TASK OBJECTIVE ->
From the line that holds "You are a GUI" to the end of the records, reproduce every line exactly. No pictures.

**********

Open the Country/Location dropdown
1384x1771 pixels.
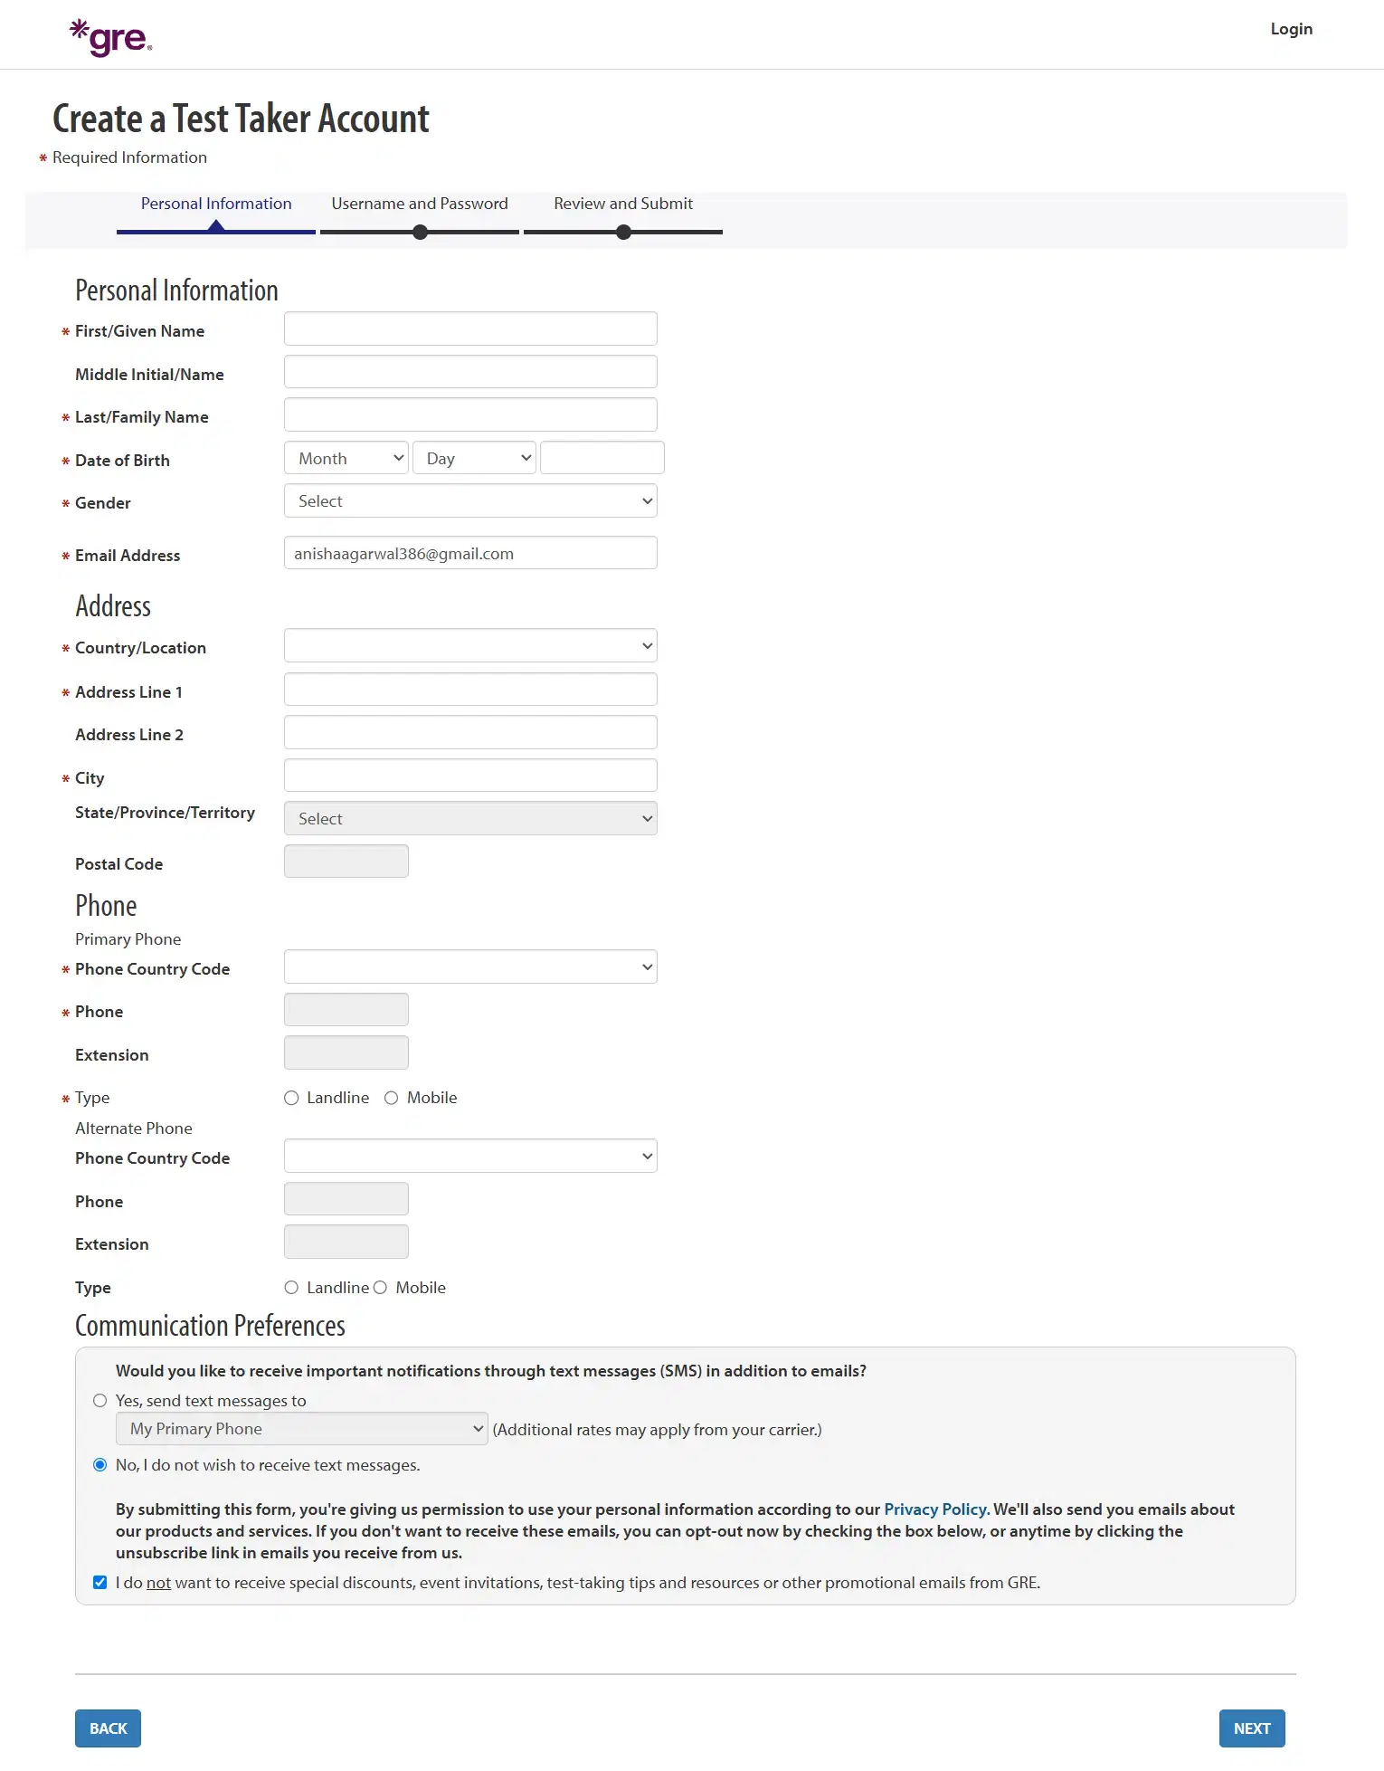[x=469, y=645]
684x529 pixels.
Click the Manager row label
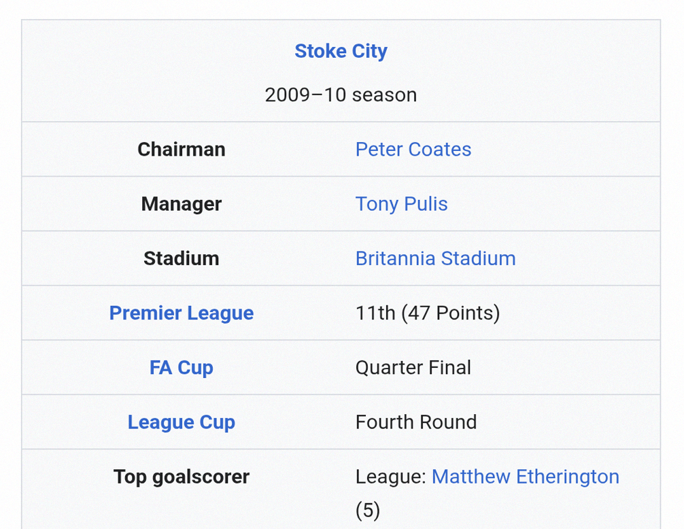coord(181,204)
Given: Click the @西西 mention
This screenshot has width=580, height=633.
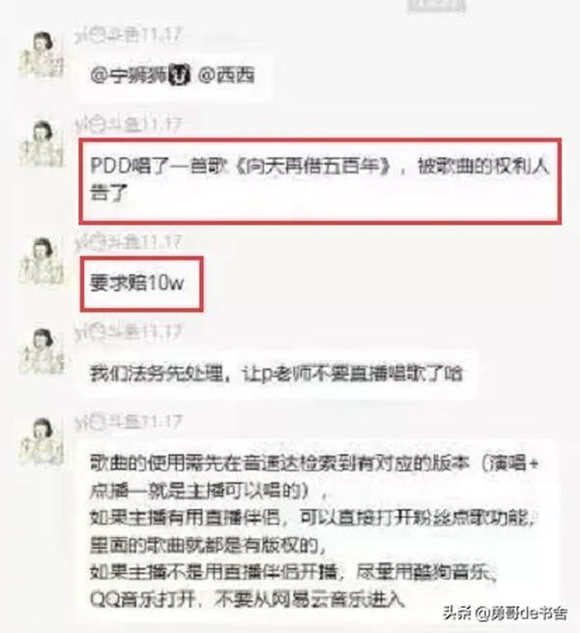Looking at the screenshot, I should click(226, 75).
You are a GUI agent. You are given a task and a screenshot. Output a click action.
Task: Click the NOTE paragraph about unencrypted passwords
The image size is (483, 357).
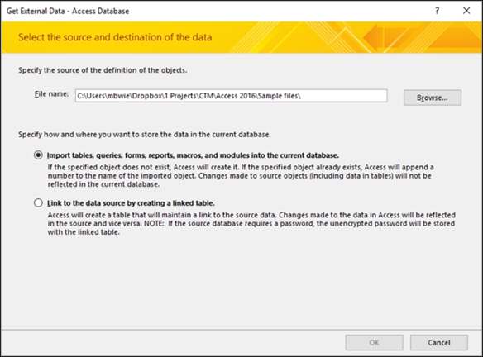click(251, 223)
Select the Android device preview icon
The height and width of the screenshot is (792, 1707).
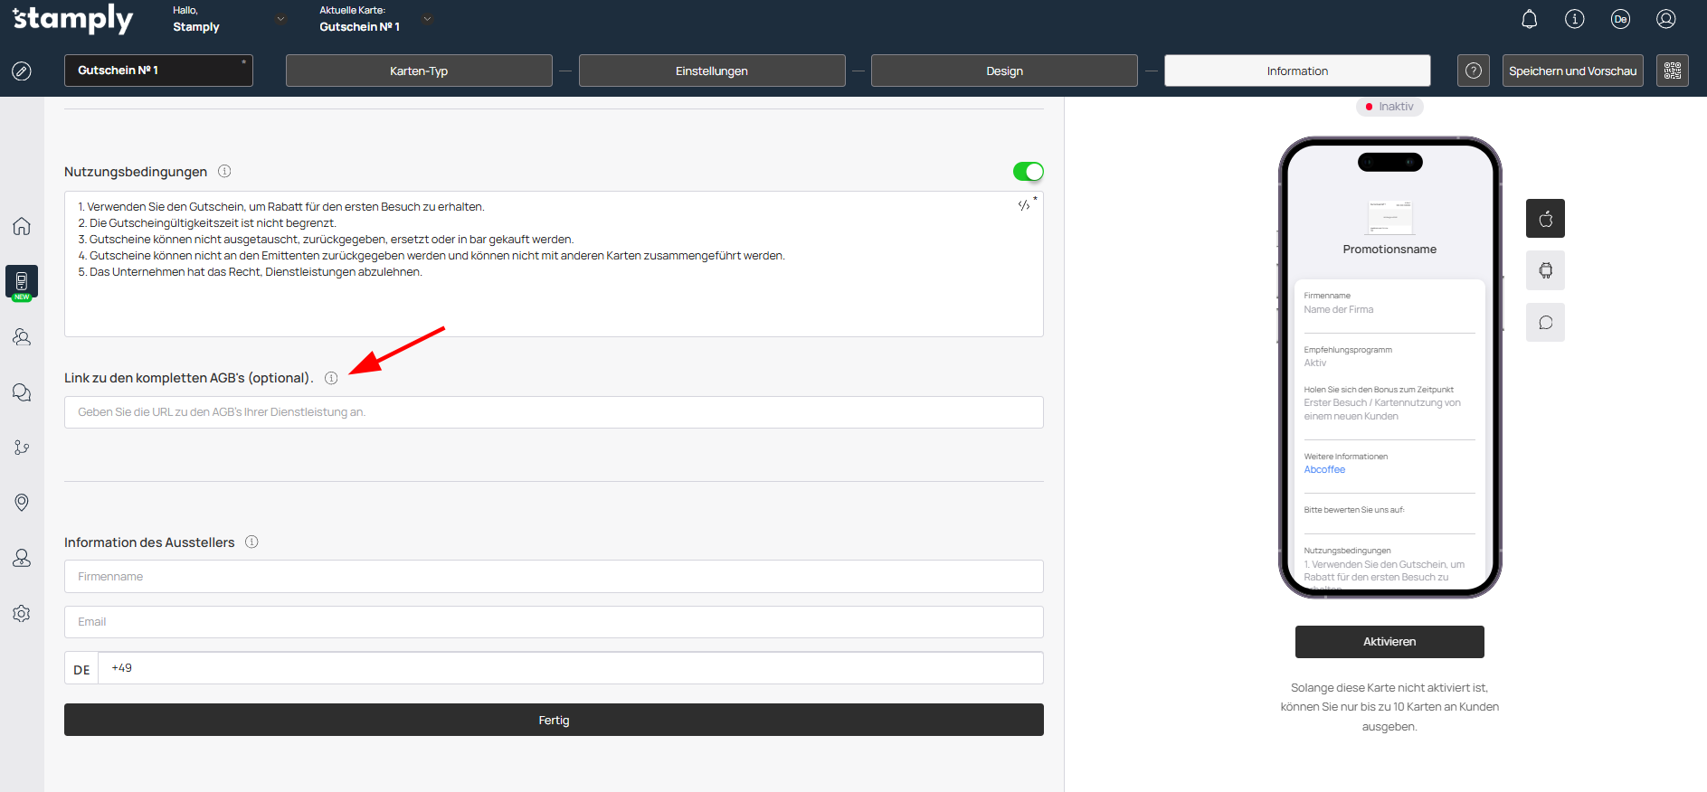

**********

YOUR SOLUTION ->
You are a GUI agent. You are given a task and a screenshot. Output a click action.
Task: Click the NOTE paragraph about unencrypted passwords
The image size is (483, 357).
click(251, 223)
Select the Android device preview icon
The height and width of the screenshot is (792, 1707).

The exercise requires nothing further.